El Presupuesto 2026 prevé una inflación del 10,1% para todo el año, pero el arranque de enero estará marcado por una serie de aumentos de alto impacto que volverán a tensionar el bolsillo de los argentinos, desde el primer día del nuevo calendario.
Uno de los incrementos más sensibles será el del transporte público. Tras dos audiencias públicas realizadas el 10 y 11 de diciembre, se confirmó que a partir del 12 de enero de 2026 viajar en colectivo urbano en la provincia del Chaco será más caro. El boleto pasará de $1.300 a $1.885, lo que representa una suba del 45%.
De acuerdo con los números presentados durante el proceso de revisión tarifaria, la llamada Tarifa Técnica del sistema asciende a $2.936, aunque el valor final que pagarán los usuarios quedará por debajo de ese monto. Aun así, el incremento implica un salto significativo en el gasto cotidiano, especialmente para quienes dependen del transporte público y realizan varios viajes diarios.

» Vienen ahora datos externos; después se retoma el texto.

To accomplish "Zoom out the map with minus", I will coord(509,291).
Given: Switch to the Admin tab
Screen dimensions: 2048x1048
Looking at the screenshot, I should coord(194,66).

Otro rubro clave es el de los combustibles, que atravesó un 2025 atípico. A fines de julio, las petroleras dejaron de informar los aumentos y el mercado quedó completamente liberado. Desde entonces, las empresas aplican ajustes periódicos —tanto al alza como a la baja— en función de la demanda. Esa dinámica dificulta el seguimiento puntual de los precios, pero una mirada de largo plazo muestra que en los últimos doce meses la nafta y el gasoil acumularon una suba promedio del 40%.

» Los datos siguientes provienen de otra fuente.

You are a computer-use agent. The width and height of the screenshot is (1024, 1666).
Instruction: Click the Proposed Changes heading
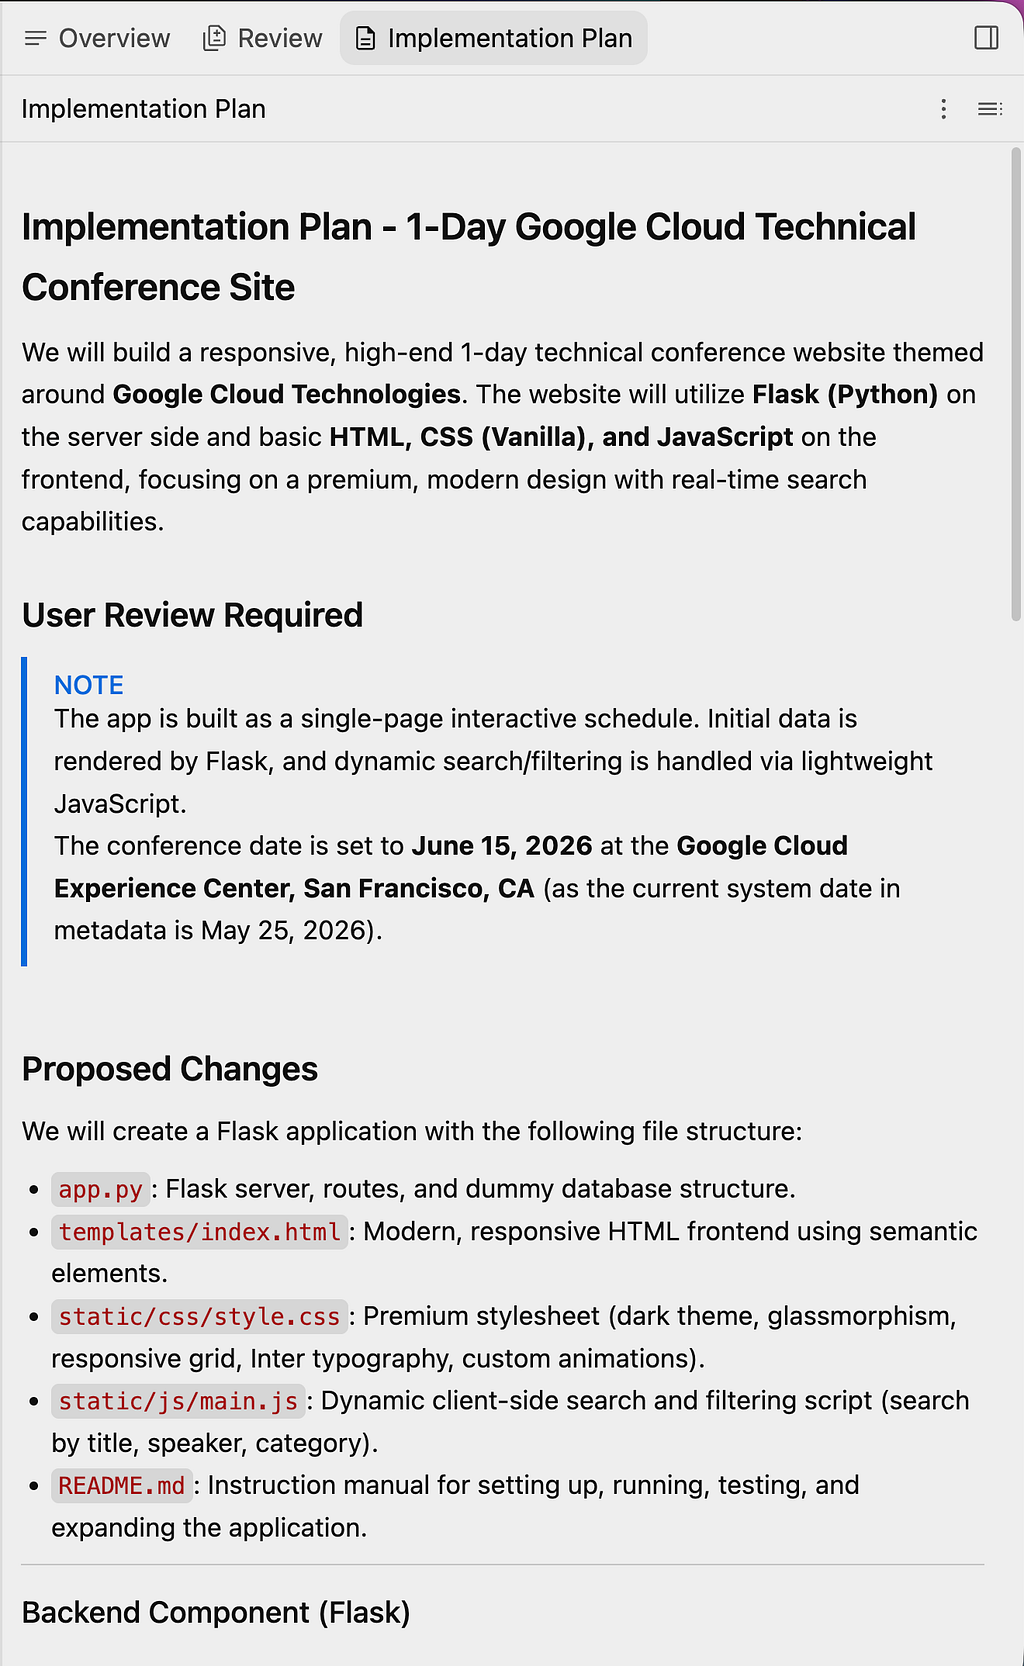point(170,1069)
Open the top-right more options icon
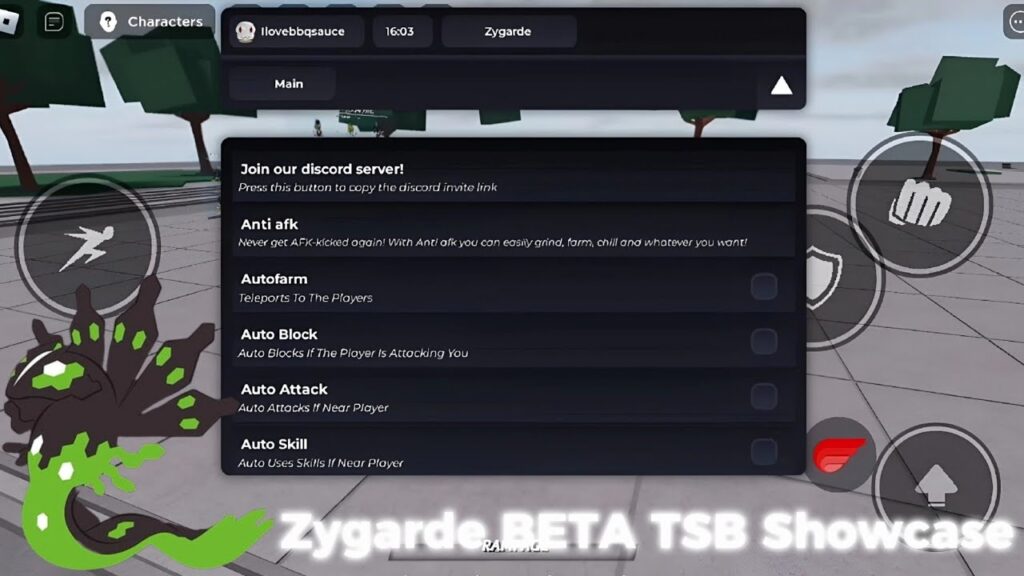Viewport: 1024px width, 576px height. point(1016,22)
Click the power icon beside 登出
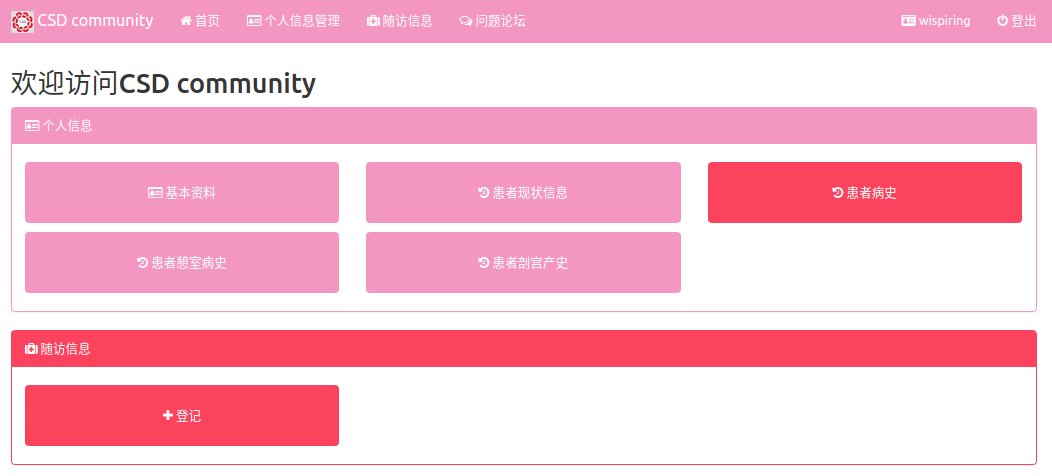This screenshot has width=1052, height=476. pos(1002,21)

Qué ocurrirá en enero no está del todo claro. Por un lado, se espera que continúen los cambios frecuentes en las pizarras. Por otro, existe la posibilidad de que los precios aumenten si la Secretaría de Energía decide aplicar los incrementos postergados del Impuesto al Combustible Líquido (ICL) y del Impuesto al Dióxido de Carbono (IDC). En concreto, el Gobierno debería definir si avanza con una suba pendiente de 2024 y otra correspondiente al primer y segundo trimestre de 2025. No obstante, no se descarta una nueva postergación, tal como ocurrió en reiteradas ocasiones, por lo que habrá que esperar los próximos días para conocer la decisión oficial.

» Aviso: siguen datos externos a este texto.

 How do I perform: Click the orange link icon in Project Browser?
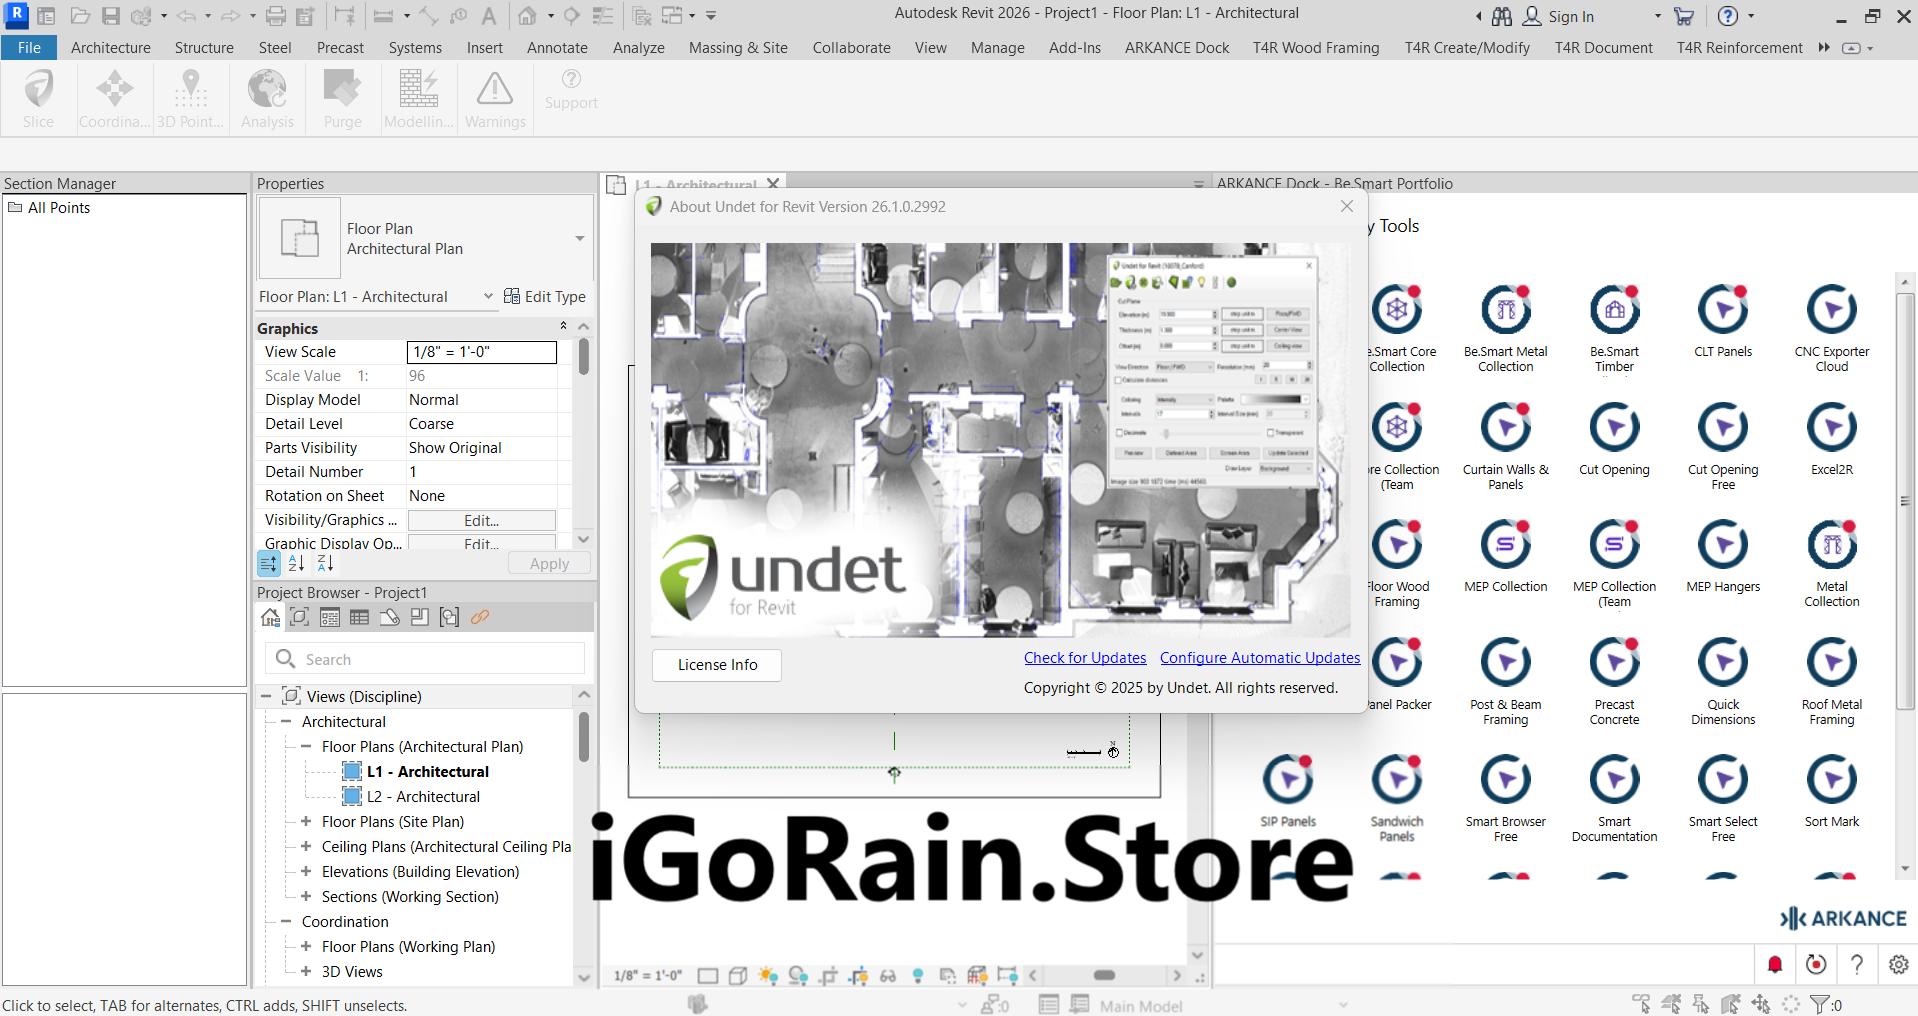(480, 617)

La salud privada también tendrá ajustes. A lo largo de 2025, el sector sufrió cambios relevantes luego de que los precios dejaran de estar regulados desde marzo. Desde entonces, las prepagas aplicaron aumentos que, en líneas generales, acompañaron el ritmo de la inflación. Para enero de 2026, las principales empresas ya comunicaron a sus afiliados subas promedio del 2,5% tanto en las cuotas mensuales como en los copagos. Los usuarios pueden consultar y comparar planes, además de conocer con anticipación los incrementos, a través del sitio web de la Superintendencia de Servicios de la Salud (SSS).
En materia de alquileres, el escenario sigue siendo heterogéneo. Aún conviven contratos firmados bajo distintos marcos normativos. Aquellos que se rigen por la vieja Ley de Alquileres tendrán en enero un aumento del 36,39%, de acuerdo con el Índice de Contratos de Locación (ICL). En cambio, quienes hayan firmado contratos bajo las nuevas reglas del mercado enfrentarán ajustes definidos por los acuerdos particulares establecidos en cada caso.
Así, pese a una inflación anual proyectada en torno al 10%, el inicio de 2026 estará atravesado por subas clave en transporte, combustibles, salud y vivienda, que volverán a poner presión sobre el poder adquisitivo de las familias.